Egypt -- $68.53/wk -- Check this out! They feed 12 people a mostly vegetarian diet with some meat thrown in for cheap. I wonder what % of their income this $68 represents.
Ecuador -- $31.55/wk -- Here we have a family of 9 eating what looks like a mostly subsistence farming diet with no meat at all. That's $3.50/wk per person. I think we're finally looking at poverty, but they don't appear to be starving.
Breidjing Camp, Sudan -- $1.23/wk -- A mere 20 cents per week per person.
For my family of four (one being a baby), we spend about $115/week. That's buying organic and all natural foods whenever the budget allows -- including raw-milk and organic veggies from a local farmer, and local free-range chickens and eggs, and local grass-fed beef or bison. We buy some convenience foods for the kiddos -- like natural macaroni and cheese, cereal, and fish sticks.

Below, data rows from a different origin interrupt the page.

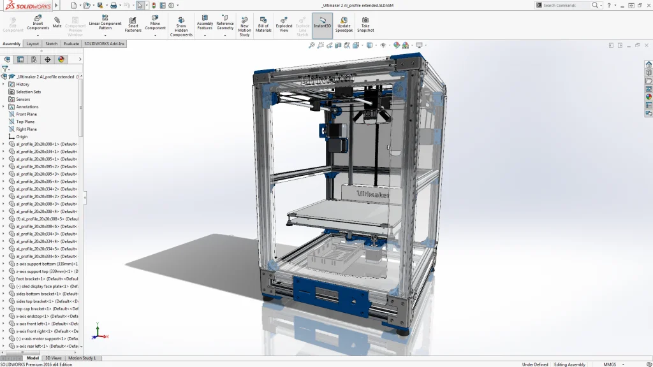The width and height of the screenshot is (653, 367).
Task: Click the Reference Geometry flyout arrow
Action: (x=224, y=36)
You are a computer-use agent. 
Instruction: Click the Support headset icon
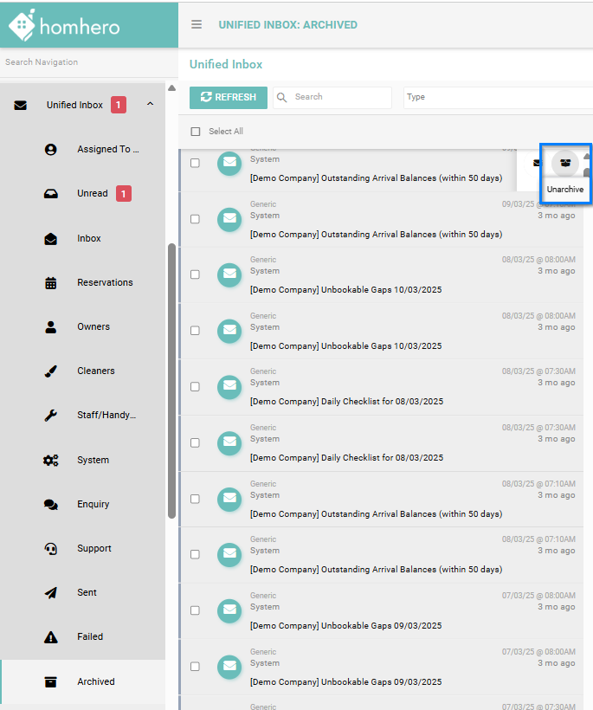(50, 548)
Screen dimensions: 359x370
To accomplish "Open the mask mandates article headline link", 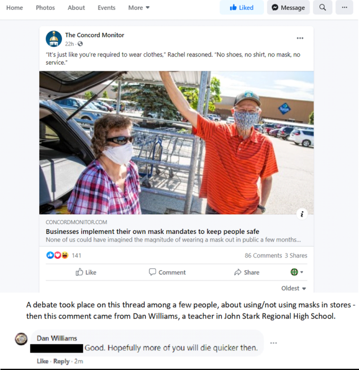I will [x=152, y=231].
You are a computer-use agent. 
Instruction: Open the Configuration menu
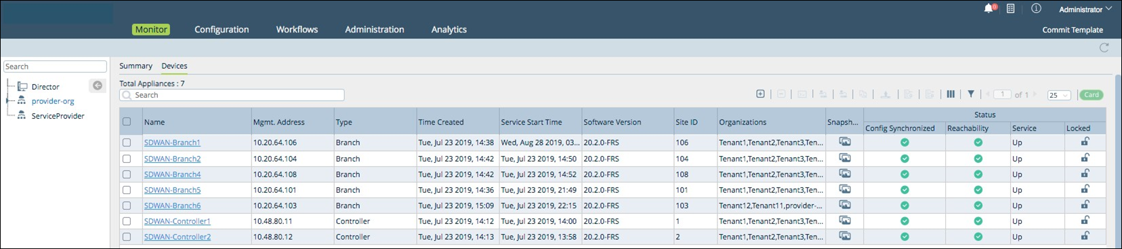click(222, 29)
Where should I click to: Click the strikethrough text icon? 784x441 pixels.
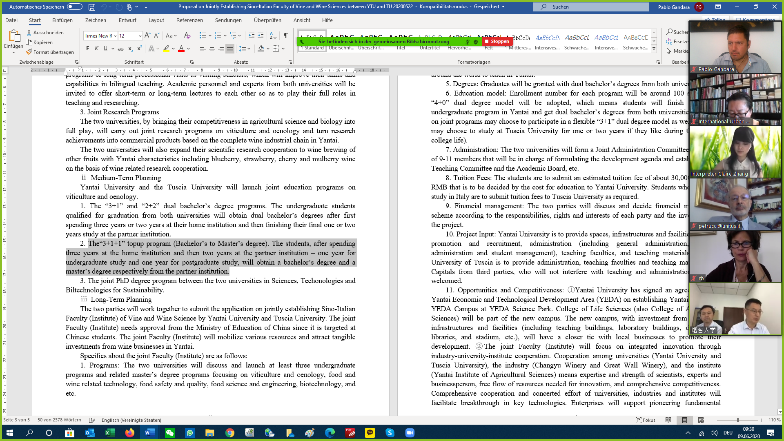click(x=120, y=49)
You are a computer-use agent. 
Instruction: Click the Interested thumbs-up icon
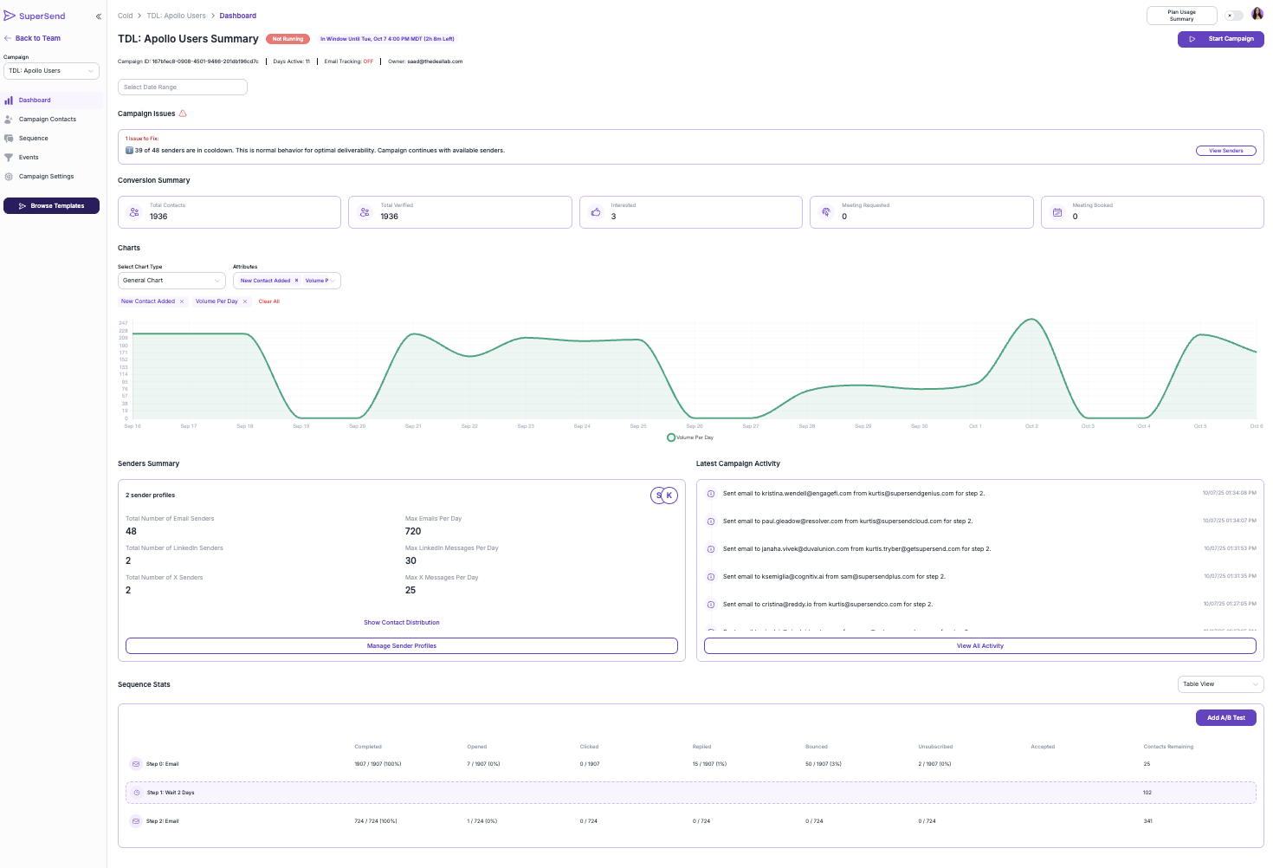tap(596, 212)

We also occasionally splurge on things like ice cream and juice. I'm very thrifty, and I doubt that someone would be able to eat a similar diet to ours for less without buying in bulk from a co-op (something we've never had the financial ability to do). This year, we're going to buy a full side of grass-fed and finished beef from a local free-range rancher and make out like bandits for a mere $2.81/lb! Although the cost is all upfront, it will probably bring our weekly food budget down to $100/wk and save us something like $390 this year in food costs.
When we first got married, we were a lot more poor than we currently are, and we could get away with spending $115/month on groceries for just the two of us. To do that, we rarely ate meat, and we certainly didn't care about having a
Nourishing Traditions type of all natural/local/organic diet. It was also a decade ago, and food prices have seen inflation of anywhere between 8 and 20% annually since then.
According to the Federal Government statistics, the average poorer 2 person family spends at least $300/month on groceries.